__Attività da svolgere__:
a) Citi fedelmente il passo dell'articolo sui giovani compreso tra "Ma a forza di" e "messo da parte.", estremi inclusi.
b) Secondo l'articolo sui giovani, come si chiama il sentimento ipocrita con cui chi non è giovane comincia a trattare i giovani?
c) Prosegua la stesura dell'articolo sui giovani a partire dall'ultima frase riportata.

Parole per un anno: GIOVANI

Piemonte, lavoro, giovani, futuro

DOVE SONO FINITI I RAGAZZI

La parola “giovani” compare sempre più spesso sui giornali italiani, nei dibattiti, nelle campagne elettorali, il più delle volte associata a soprannomi di ogni tipo. Sembra che questa parola sia diventata il campo da gioco su cui si misurano pensatori e politici. E l’idea della giovinezza, dell’essere giovane, si trasforma di volta in volta in vizio o in virtù, a seconda di chi sta tifando sugli spalti.

Ma c’è un problema. A queste partite non assiste nessuno. Soprattutto, non assistono i giovani. Non sono partite tra squadre avverse, ma tra tanti singoli giocatori, tutti contro tutti, in un guazzabuglio indistinto sul campo. Tutti presi dall’ansia di dribblare, di scartarsi, di trovare la definizione giusta, l’analisi sociologica adeguata che illumini la strada. Ma nessuno si chiede mai: perché in campo non ci sono squadre under 30? Dov’è finita la sfida generazionale, il movimento? Insomma, dove sono finiti i giovani?

Il più lontano possibile, probabilmente. Perché il loro essere giovani oggi pare essere un problema. Un “dramma” a cui tutti cercano di dare una soluzione, tranne loro. Perché loro in campo non ci sono. Forse non hanno voglia di giocare, o forse sono gli altri che li fanno restare in panchina. Il punto è che non ci sono.

Ma a forza di non esserci, finisce che sono gli altri a decidere per te. Finisce che vieni trattato come non dovresti, e nemmeno te ne accorgi. E chi non è giovane, e ha modo di parlare, comincia a trattarti con quel sentimento ipocrita che è il giovanilismo. Adottando un’accanita e imprecisata difesa dei «giovani in quanto giovani».

Perché sono loro le vittime. Sono loro gli indifesi. Come si fa con le razze protette. Con le razze in via di estinzione. È un sentimento basso, di compatimento, che si compiace della debolezza altrui. Echi lo prova è il primo a non aver fiducia nei giovani, a non volersi mettere in gioco, ad evitare lo scontro, per non essere messo da parte.

Ma come? Non è assurdo che l’idea di debolezza venga ormai associata in qualche modo ai giovani? Non erano loro a ispirare le opere di poeti e artisti, simboleggiando la forza, la vitalità, il coraggio? Non erano loro a incarnare il concetto di libertà, di aspirazione verso qualcosa di più alto? A voler cambiare il mondo, anche senza mezzi, anche senza soldi, solo con la forza delle loro idee? Perché non si sentono le voci dei giovani? Dove sono finiti i giovani?

La verità è che i giovani ci sono. Solo che sono altrove. Non si fanno vedere. A volte si lamentano. A volte se ne vanno dall’Italia per cercarsi un futuro. Altre volte si indignano ed escono in piazza a protestare. Oppure rimangono in casa a twittare, chattare, alla ricerca di una comunità che fuori non trovano più.

__Dati seguenti__:
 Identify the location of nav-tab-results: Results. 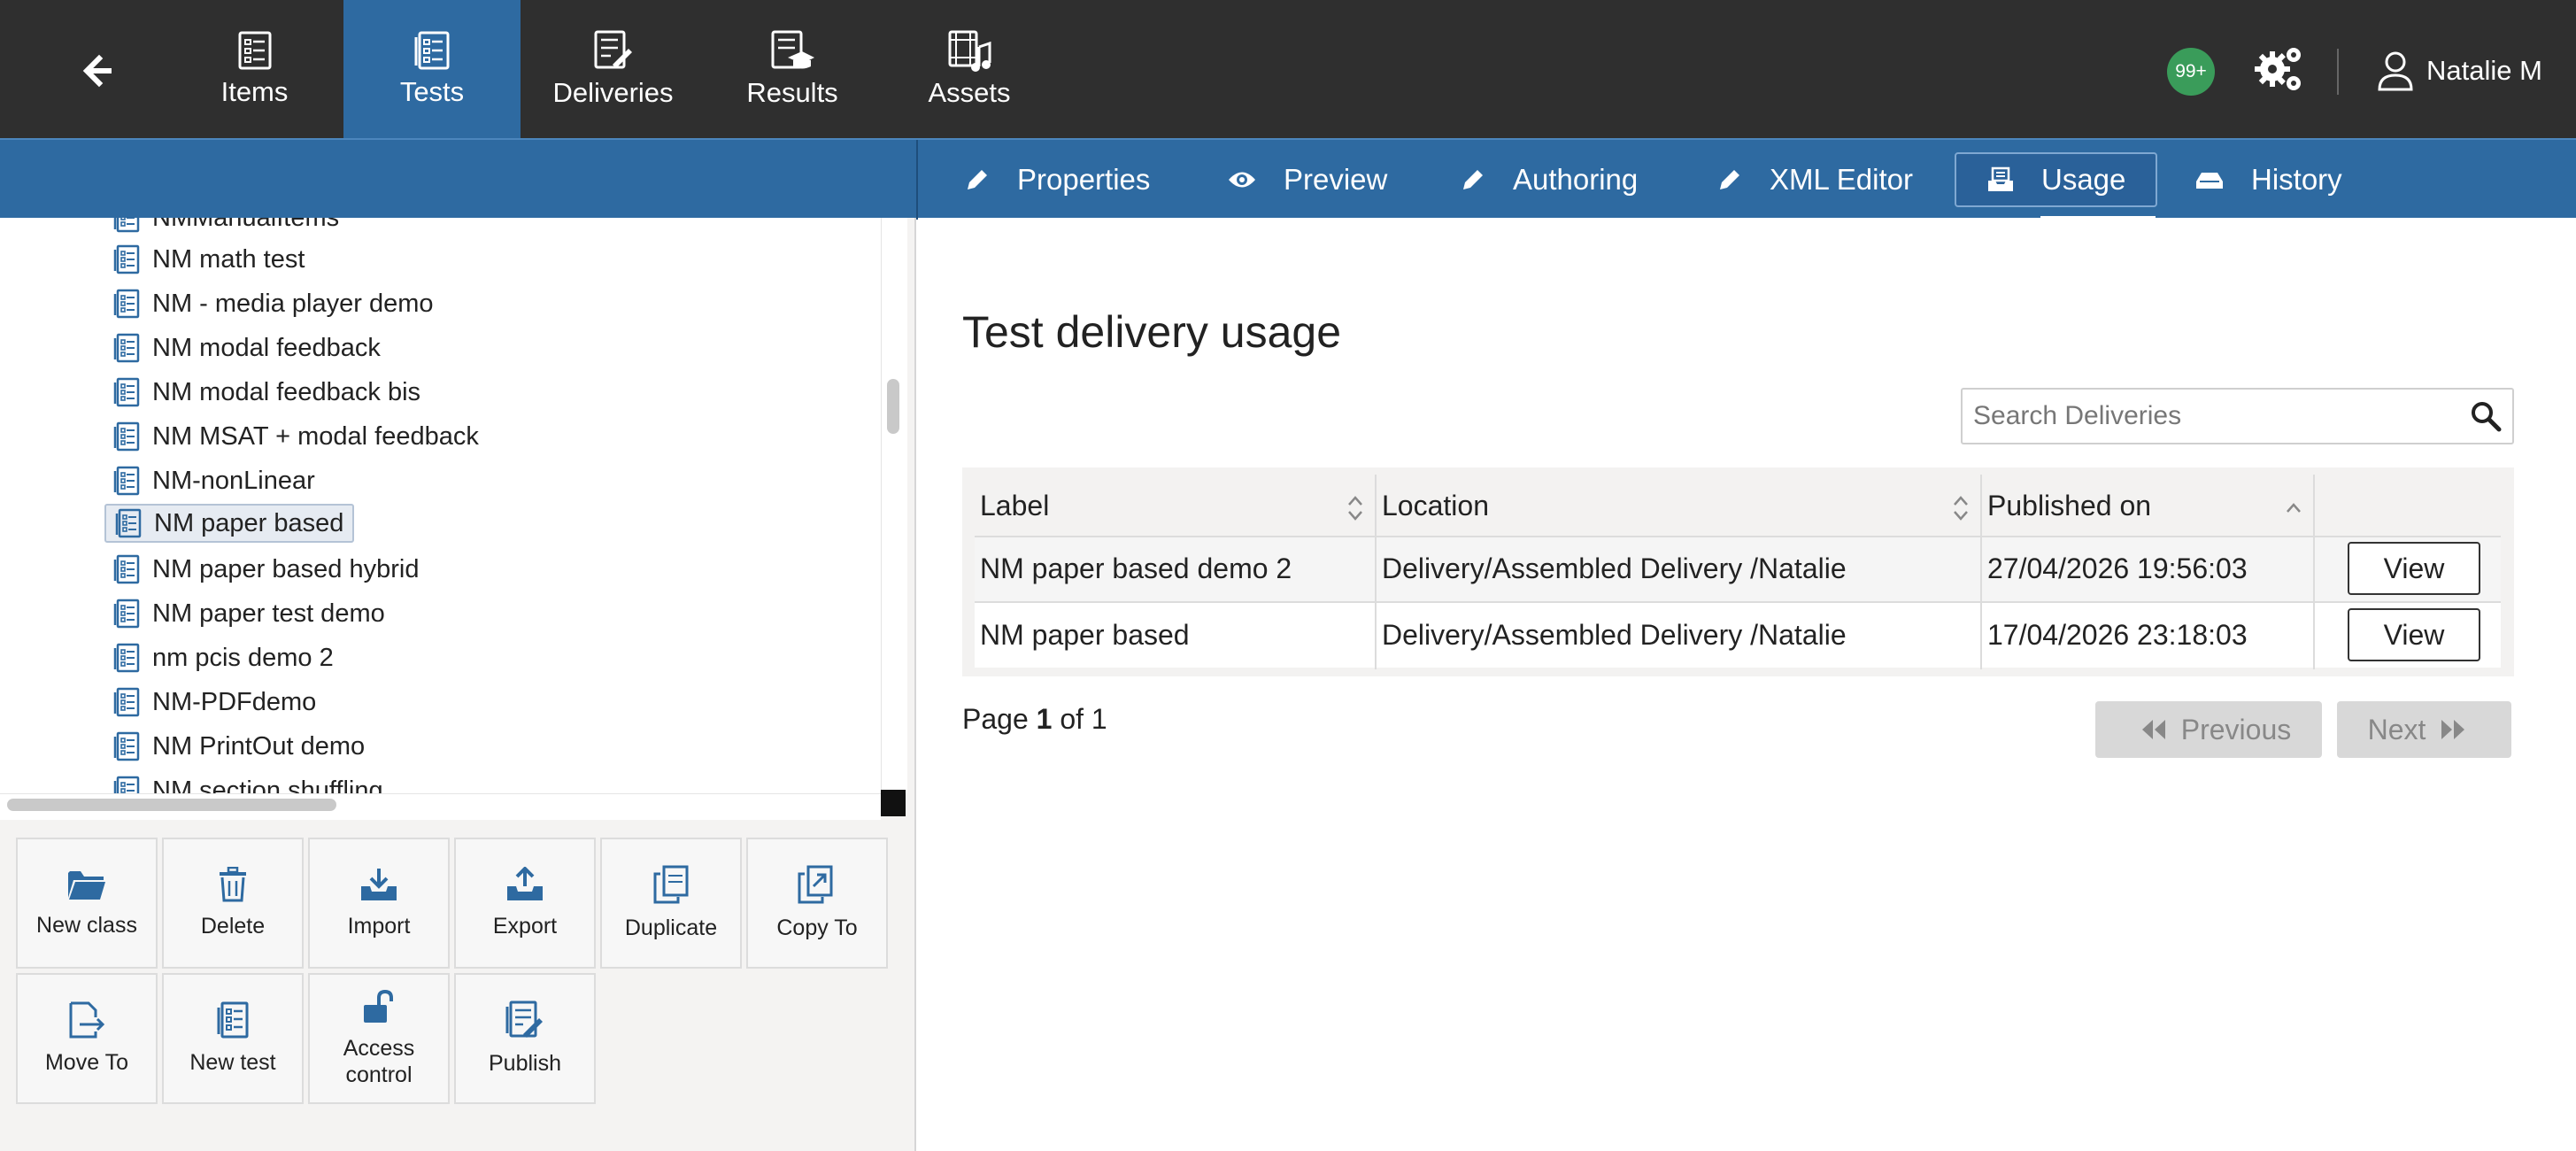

__Elenco risposte__:
a)
Ma a forza di non esserci, finisce che sono gli altri a decidere per te. Finisce che vieni trattato come non dovresti, e nemmeno te ne accorgi. E chi non è giovane, e ha modo di parlare, comincia a trattarti con quel sentimento ipocrita che è il giovanilismo. Adottando un’accanita e imprecisata difesa dei «giovani in quanto giovani».

Perché sono loro le vittime. Sono loro gli indifesi. Come si fa con le razze protette. Con le razze in via di estinzione. È un sentimento basso, di compatimento, che si compiace della debolezza altrui. Echi lo prova è il primo a non aver fiducia nei giovani, a non volersi mettere in gioco, ad evitare lo scontro, per non essere messo da parte.

b) Giovanilismo.

c)
A volte, invece, scelgono di partecipare a un festival. E magari attraversano tutta l’Italia in treno, per farlo. Oppure lavorano mesi, chiusi nelle sale prove con le loro chitarre di seconda mano, o nei garage a dipingere, o nelle camere da letto a scrivere o a leggere a voce alta davanti allo specchio. Tutto per prepararsi a partecipare a un festival di letteratura e musica che (nessuno capisce come mai) ha deciso di sceglierli e di ospitarli, di coinvolgerli nell’organizzazione per suonare, recitare, creare opere d’arte. Per alcuni può essere il primo viaggio della loro vita (come è stato per i ragazzi di Scampia, ospiti di Collisioni). Per altri invece è più facile. Eppure fanno di tutto per esserci, pur di sentirsi parte di un gruppo, pur di dare un contributo nella creazione di un evento culturale.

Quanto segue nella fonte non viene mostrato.